Thelma Esperanza Aldana Hernández (; born 27 September 1955) is a Guatemalan jurist and politician, former President of the Supreme Court and former Attorney General.

Life
Aldana was born in Gualán, eastern Guatemala, in 1955. She graduated from the University of San Carlos in Guatemala. She has a Master's degree in Civil and Procedural Law.
She started her career in 1984 as a janitor in a Family Court in Quetzaltenango.  In 2009 she became a judge in the Supreme Court. She served as the president of the Supreme Court from 2011-2012. In 2014 she replaced Claudia Paz y Paz as Guatemala’s attorney general. She is married.

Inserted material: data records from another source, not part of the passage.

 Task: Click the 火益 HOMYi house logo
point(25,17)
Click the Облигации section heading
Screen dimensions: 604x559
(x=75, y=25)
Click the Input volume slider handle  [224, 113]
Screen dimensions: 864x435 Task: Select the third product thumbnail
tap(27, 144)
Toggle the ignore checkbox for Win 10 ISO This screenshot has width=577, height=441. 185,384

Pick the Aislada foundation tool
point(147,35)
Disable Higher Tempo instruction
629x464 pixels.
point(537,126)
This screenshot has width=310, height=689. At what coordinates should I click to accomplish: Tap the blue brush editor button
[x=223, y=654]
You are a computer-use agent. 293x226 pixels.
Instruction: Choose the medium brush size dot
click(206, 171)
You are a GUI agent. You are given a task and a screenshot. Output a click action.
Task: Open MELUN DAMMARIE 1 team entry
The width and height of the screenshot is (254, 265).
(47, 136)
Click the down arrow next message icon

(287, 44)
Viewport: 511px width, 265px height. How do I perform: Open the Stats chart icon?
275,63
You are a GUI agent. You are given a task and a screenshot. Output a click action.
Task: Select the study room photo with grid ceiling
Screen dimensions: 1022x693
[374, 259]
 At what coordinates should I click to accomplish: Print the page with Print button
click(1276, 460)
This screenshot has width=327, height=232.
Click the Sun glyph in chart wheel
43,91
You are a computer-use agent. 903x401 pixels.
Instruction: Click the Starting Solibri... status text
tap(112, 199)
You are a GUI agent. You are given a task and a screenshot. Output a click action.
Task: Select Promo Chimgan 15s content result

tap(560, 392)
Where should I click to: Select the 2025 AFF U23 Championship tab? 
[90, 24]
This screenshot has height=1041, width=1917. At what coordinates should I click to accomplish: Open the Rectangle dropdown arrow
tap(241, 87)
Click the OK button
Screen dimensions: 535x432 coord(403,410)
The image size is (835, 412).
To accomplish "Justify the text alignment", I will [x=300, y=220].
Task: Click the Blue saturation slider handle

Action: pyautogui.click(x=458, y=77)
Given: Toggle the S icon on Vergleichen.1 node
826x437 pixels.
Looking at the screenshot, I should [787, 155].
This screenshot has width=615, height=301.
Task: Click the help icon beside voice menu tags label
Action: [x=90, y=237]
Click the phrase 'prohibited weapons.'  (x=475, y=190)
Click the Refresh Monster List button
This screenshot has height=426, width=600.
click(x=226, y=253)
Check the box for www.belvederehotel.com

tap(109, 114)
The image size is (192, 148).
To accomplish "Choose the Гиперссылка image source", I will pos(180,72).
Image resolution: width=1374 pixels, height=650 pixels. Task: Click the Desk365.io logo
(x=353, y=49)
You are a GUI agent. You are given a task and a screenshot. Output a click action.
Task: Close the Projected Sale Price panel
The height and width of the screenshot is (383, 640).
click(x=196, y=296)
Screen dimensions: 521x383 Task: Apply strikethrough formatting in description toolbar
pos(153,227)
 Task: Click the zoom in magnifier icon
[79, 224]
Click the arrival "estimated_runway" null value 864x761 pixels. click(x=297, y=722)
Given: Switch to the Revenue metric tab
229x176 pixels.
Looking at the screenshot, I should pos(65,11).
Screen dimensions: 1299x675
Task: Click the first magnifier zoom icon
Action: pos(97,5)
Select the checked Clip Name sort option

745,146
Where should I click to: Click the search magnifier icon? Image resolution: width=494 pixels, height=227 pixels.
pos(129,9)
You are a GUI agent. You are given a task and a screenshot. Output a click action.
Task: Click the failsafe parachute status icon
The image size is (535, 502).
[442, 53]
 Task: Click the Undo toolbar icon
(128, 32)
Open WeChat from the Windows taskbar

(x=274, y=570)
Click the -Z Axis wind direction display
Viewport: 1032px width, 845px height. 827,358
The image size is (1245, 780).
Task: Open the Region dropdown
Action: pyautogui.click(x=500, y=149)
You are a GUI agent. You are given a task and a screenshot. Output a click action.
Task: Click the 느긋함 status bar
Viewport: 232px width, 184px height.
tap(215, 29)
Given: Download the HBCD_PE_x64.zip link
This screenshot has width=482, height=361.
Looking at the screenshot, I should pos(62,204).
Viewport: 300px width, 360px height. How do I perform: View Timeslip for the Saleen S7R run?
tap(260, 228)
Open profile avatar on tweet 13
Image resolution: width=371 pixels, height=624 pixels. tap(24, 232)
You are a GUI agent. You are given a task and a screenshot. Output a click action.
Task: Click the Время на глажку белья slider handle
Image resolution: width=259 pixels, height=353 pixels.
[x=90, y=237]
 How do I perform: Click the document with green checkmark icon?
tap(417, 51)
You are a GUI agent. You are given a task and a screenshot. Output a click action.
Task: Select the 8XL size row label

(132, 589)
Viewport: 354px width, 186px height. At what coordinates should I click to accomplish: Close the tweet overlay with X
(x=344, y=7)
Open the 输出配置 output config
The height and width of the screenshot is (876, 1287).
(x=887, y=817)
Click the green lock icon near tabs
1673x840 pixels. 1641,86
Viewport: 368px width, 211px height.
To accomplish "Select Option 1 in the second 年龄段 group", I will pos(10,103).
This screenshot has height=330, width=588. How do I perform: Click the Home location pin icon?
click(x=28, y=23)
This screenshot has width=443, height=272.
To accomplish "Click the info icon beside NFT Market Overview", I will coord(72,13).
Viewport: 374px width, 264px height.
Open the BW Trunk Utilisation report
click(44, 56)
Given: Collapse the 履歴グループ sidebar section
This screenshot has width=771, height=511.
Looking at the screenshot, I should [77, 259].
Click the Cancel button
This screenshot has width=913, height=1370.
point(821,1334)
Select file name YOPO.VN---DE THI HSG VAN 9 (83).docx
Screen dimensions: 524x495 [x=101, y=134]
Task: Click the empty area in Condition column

Courts for violence against women 
In 2011, when she was president of the Supreme Court, Aldana started special courts in Guatemala for femicide cases. Killing women, and violence against women are rampant in Guatemala; every year there are on the average 56,000 reports of violence against women. Eleven districts now have the special courts. Judges and police officers receive special gender crime training.

Against corruption 
In 2015 Aldana led another investigation into government corruption. In this, she closely cooperated with the Commissioner of the UN International Commission against Impunity in Guatemala (CICIG), Iván Velásquez Gómez. As a result, the President of Guatemala, Otto Pérez Molina, was forced to resign.

Presidential campaign 
In 2019, Aldana entered the presidential election, campaigning on the platform of anti-corruption with new party Semilla. However, on 15 May, the Constitutional Court rejected her candidacy for President, since she had been charged with corruption, despite no evidence being presented. It's believed that the charges were presented to stop her candidacy and an eventual presidency since she was the front-runner.

Awards 
In 2015 Aldana won the Jaime Brunet Prize for the Promotion of Human Rights from the Public University of Navarra. The prize was for her work for women's rights, against gender violence, and for the rights of the indigenous peoples, as well as against political  corruption. The prize was 36,000 euros.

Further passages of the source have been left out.